So you’ve determined that a writing retreat is right for you. You even already signed up for updates about Lia Mack and Jeannette DiLouie’s 2018 writers’ getaway. Because, hey, it sounds completely worthwhile: inspiring, informative and inexpensive as it can be.
What’s not to love!
Valid points all around. And Lia and I are just as excited about this adventure as you are. We’ve got some awesome plans that we simply cannot wait to implement! In fact, we’re going down to a potential place after Thanksgiving to officially scope it out.
It looks picture-perfect on the website, but we want to explore it in person before we book it for you.
(Book it for you. Ha!)
Unintentional puns aside, as the organizers of this writing retreat, we have a major responsibility to you. It’s our job to find the best location for the best price with the best food for you to enjoy in and around the best schedule with the best line-up to impress your writing selves.
That’s a lot to consider, and we’re taking every bit of it seriously. Which is why Writing Rule #44 exists.
How much you get accomplished on a writing retreat is largely up to you.
You can have the perfect setting with the utmost inspiration. But if you’re going to spend your time chit-chatting with fellow retreaters or checking your Twitter feed, then you might as well just spend your money on a regular old vacation. Writing retreats are for writers and writing.
Everyone else need not apply.
None of that is meant to be harsh or elitist or anywhere close to exclusive. It’s meant to protect your investment.
Every writer at any stage of the writing process should feel welcome at a writing retreat. Attendees should go into them inspired and leave encouraged, ready to write more than they’ve already written.

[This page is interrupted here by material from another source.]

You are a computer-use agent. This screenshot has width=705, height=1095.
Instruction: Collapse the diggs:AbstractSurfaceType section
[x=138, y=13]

You can’t chop that last sentence up into parts, discarding some and keeping others. It’s written the way it is for a reason. And it’s so important that it’s worth repeating.
Attendees should go into them inspired and leave encouraged, ready to write more than they’ve already written.

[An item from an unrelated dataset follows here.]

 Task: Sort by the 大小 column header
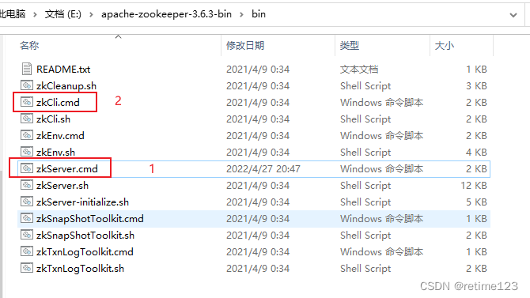pos(444,45)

Ask yourself this: If you find inspiration and encouragement without actually writing anything, was the writing retreat really worth your time and money?
You’re more than welcome to your own opinion here, but I’d argue that your investment didn’t pay off.
As such, if you’re going to attend one of these fantastic getaways – whether Lia’s and mine, or someone else’s – you need to go into it with the goal of making progress on your story or autobiography or non-fiction manuscript.
By all means, have fun with that goal! Writing retreats are meant to be savored and stress-free. That’s why setting is such an important factor to keep in mind.
Enjoy the company of your fellow authors and authors-in-the-making. Bask in the inspiring environment around you and get encouraged hearing fellow attendees share their own writing journeys, letting you know that you’re not even close to being alone in your struggles and triumphs.
Just make sure that your manuscript-starting or continuing or completing goal is front and center during all of that. That's the point of writing retreats, and Lia and I can't wait to show you how powerful they can be!